Records for locating words and elements:
○ ○ ○ ○ ○
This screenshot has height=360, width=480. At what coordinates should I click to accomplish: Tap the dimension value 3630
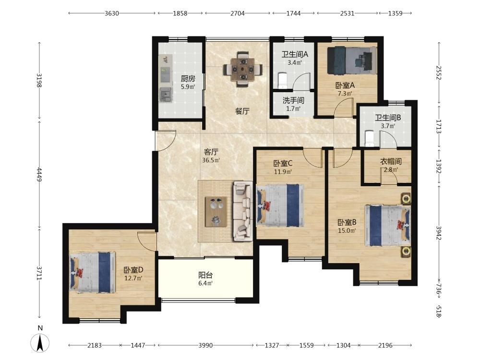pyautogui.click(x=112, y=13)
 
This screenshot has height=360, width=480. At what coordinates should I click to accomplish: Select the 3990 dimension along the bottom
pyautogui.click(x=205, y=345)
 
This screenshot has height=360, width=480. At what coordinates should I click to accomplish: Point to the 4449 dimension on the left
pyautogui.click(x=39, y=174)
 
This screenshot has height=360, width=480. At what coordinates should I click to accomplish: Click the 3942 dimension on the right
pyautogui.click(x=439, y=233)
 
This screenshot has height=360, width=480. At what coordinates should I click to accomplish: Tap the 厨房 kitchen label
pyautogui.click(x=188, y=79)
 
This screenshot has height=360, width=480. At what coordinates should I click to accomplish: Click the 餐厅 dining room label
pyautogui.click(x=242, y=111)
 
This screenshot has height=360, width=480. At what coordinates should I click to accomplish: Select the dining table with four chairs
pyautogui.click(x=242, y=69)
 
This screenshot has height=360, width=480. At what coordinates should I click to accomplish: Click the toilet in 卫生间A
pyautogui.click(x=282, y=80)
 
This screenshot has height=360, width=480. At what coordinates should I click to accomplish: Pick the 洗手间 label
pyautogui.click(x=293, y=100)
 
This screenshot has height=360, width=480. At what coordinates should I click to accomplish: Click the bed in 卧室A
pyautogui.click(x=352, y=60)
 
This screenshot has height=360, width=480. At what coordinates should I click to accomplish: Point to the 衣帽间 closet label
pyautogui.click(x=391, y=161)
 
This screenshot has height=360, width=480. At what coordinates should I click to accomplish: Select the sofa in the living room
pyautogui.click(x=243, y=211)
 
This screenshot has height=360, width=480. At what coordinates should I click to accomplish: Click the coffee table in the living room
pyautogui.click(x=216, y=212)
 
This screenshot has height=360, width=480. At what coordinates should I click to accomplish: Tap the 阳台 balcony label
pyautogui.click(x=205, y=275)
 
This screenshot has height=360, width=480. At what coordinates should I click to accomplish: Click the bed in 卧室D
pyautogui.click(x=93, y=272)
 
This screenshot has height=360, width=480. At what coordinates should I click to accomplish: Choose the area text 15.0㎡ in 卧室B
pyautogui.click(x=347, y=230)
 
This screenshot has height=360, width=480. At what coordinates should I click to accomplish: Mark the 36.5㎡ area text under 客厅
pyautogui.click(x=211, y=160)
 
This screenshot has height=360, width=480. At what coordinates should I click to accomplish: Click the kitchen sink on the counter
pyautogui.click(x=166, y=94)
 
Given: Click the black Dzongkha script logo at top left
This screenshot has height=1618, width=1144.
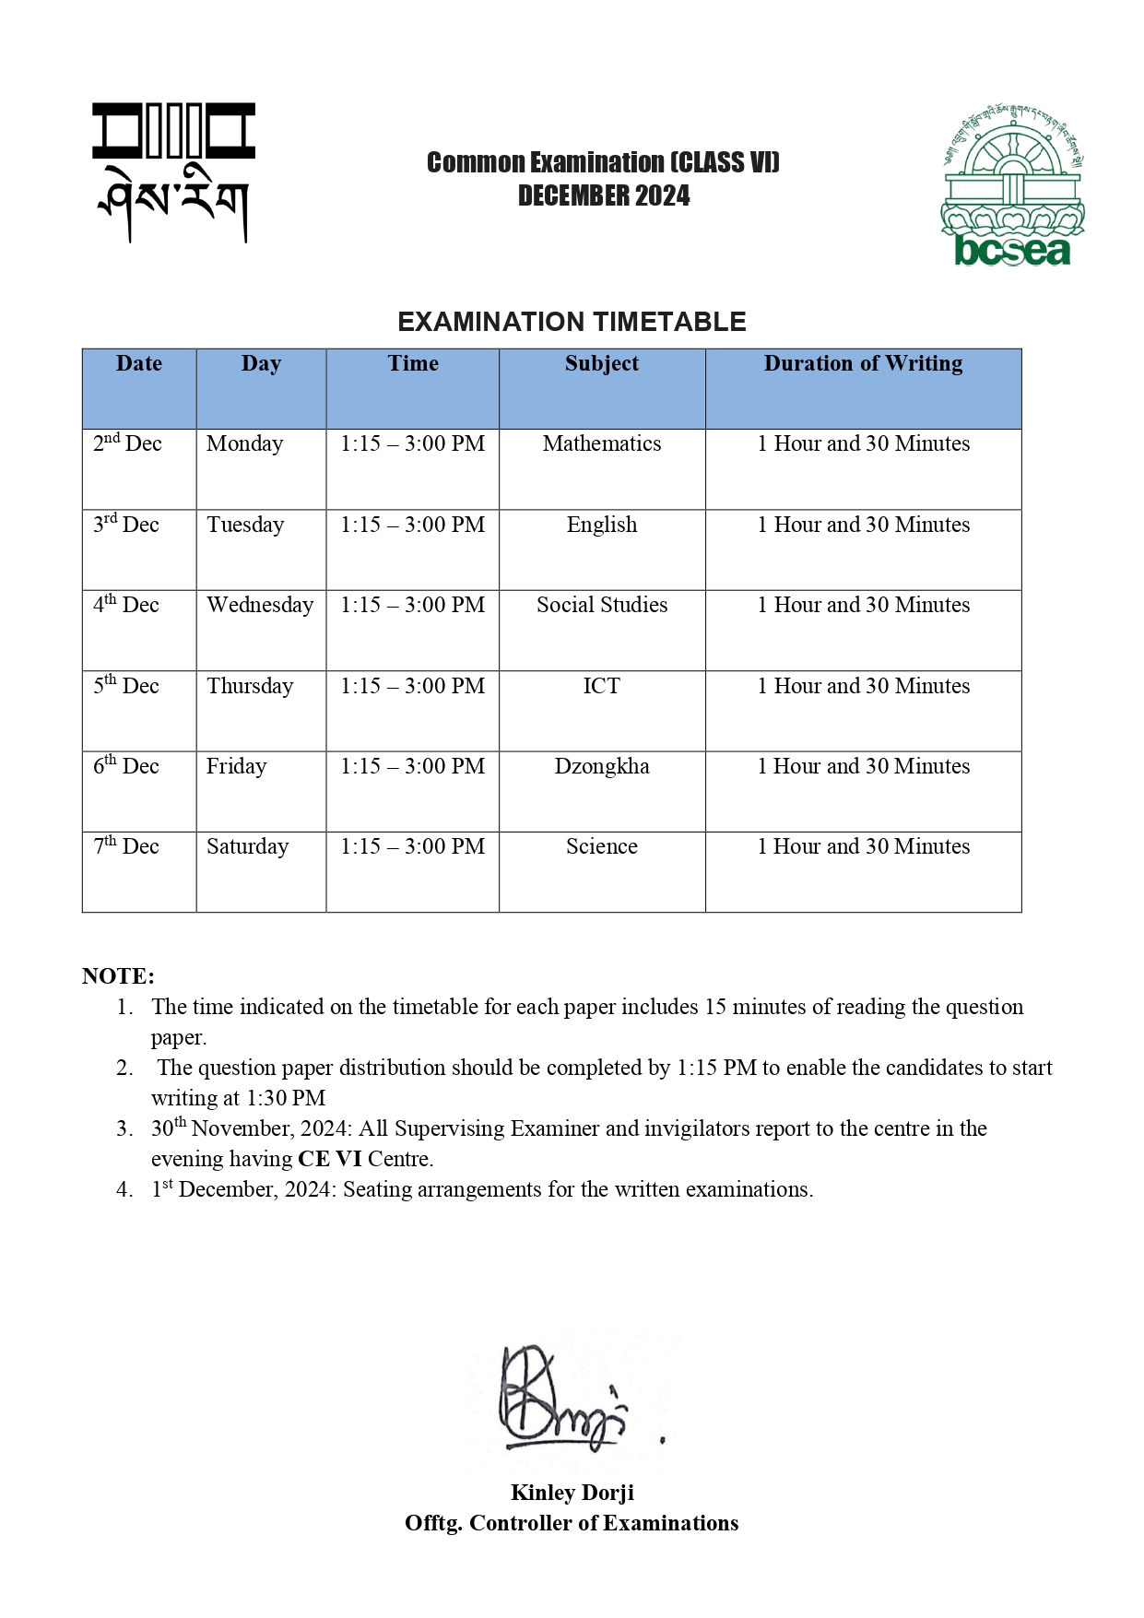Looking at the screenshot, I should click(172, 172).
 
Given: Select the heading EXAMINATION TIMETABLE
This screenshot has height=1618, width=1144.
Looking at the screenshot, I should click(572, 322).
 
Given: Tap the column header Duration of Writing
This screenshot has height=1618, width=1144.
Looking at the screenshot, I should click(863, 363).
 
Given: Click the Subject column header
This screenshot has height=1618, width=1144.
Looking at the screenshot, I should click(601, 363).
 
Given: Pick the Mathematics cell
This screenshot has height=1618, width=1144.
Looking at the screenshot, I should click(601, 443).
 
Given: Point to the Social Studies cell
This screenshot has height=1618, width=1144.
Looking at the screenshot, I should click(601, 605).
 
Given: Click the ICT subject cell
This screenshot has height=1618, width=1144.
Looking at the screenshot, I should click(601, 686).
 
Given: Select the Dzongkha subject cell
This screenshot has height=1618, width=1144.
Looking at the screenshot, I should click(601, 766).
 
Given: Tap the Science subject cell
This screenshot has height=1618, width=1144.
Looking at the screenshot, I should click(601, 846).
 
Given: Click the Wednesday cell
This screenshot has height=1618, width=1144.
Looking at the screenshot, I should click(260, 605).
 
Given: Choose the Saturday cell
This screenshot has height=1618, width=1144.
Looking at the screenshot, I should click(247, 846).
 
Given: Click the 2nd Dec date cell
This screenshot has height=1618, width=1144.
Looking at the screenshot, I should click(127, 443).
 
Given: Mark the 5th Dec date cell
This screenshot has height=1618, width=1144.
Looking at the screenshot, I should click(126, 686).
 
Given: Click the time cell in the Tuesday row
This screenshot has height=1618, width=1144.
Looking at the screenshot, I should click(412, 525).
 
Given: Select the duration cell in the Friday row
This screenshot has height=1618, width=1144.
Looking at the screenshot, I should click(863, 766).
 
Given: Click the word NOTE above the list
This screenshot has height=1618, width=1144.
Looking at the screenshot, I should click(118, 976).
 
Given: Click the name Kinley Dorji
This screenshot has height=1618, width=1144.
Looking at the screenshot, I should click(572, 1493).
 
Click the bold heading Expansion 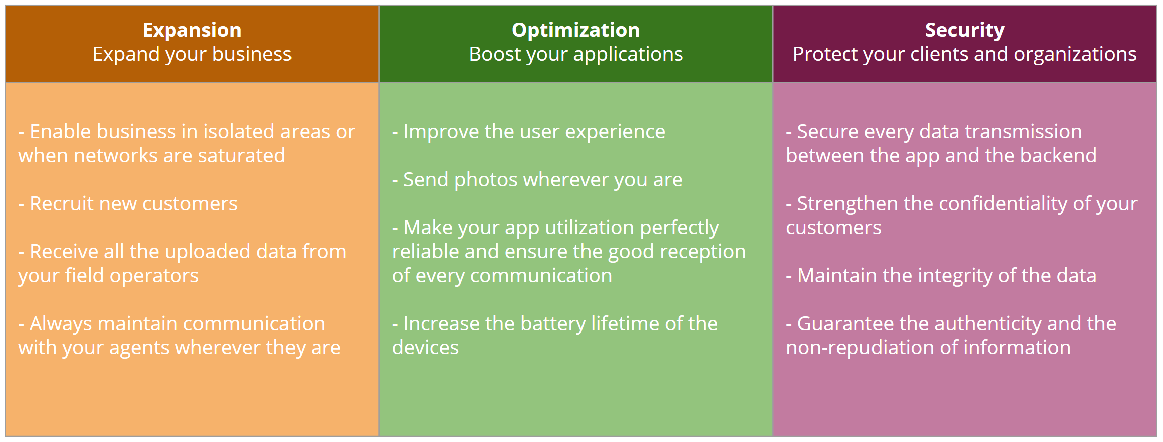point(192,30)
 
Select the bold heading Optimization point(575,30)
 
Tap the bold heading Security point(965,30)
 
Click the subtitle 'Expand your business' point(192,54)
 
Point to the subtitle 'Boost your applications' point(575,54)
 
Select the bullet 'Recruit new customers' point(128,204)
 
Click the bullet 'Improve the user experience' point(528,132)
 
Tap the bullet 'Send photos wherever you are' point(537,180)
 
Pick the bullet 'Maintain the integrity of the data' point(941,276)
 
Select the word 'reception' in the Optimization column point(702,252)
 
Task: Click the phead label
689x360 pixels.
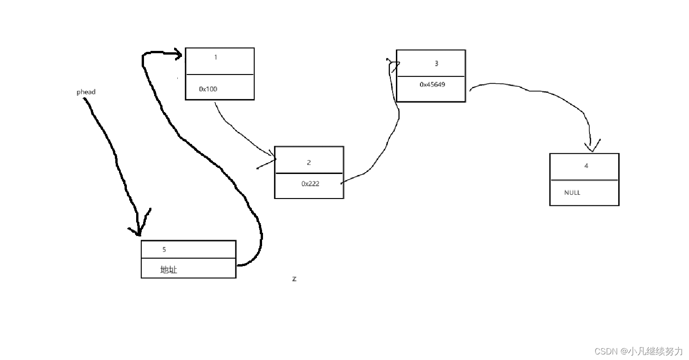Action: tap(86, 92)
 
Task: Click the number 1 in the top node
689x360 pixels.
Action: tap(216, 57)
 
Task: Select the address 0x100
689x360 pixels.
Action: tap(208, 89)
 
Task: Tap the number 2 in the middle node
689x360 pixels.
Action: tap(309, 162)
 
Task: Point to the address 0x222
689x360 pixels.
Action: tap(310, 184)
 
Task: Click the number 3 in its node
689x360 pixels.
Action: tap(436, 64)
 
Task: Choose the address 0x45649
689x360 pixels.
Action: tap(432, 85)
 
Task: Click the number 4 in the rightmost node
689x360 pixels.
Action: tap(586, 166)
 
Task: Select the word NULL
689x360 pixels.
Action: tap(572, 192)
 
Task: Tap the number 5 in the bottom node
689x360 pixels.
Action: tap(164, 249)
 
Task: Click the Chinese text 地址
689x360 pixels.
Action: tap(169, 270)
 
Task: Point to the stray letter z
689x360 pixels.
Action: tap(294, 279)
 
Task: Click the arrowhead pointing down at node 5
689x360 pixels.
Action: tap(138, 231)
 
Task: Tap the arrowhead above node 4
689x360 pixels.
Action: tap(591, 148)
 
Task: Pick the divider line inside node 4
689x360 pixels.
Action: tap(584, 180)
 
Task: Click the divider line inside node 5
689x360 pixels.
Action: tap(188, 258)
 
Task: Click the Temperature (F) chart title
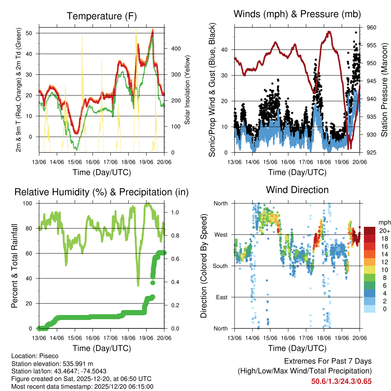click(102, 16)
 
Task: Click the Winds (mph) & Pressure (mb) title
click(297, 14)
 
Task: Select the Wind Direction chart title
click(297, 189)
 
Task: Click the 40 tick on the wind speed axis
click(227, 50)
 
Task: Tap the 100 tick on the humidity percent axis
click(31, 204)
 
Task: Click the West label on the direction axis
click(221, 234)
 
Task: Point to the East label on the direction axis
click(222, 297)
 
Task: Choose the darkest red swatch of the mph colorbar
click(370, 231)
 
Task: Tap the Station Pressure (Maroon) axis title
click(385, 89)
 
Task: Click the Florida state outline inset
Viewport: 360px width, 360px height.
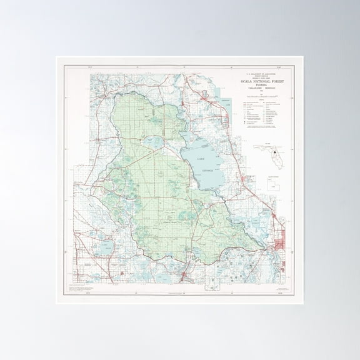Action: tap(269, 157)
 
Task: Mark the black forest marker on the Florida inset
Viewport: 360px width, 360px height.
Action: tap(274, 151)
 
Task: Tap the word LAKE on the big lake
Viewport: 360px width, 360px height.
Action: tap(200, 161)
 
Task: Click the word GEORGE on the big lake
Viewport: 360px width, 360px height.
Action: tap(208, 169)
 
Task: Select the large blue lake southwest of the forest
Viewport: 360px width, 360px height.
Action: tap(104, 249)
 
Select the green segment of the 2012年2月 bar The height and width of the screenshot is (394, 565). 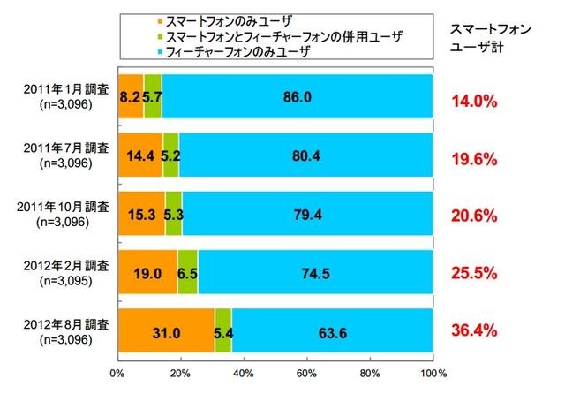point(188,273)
○ ○ ○ ○ ○
Task to complete: Report every line of the records above that contains the string "lake", copying each one in full.

Solution below:
Task: Tap the word LAKE on the big lake
Task: Click the word GEORGE on the big lake
Task: Select the large blue lake southwest of the forest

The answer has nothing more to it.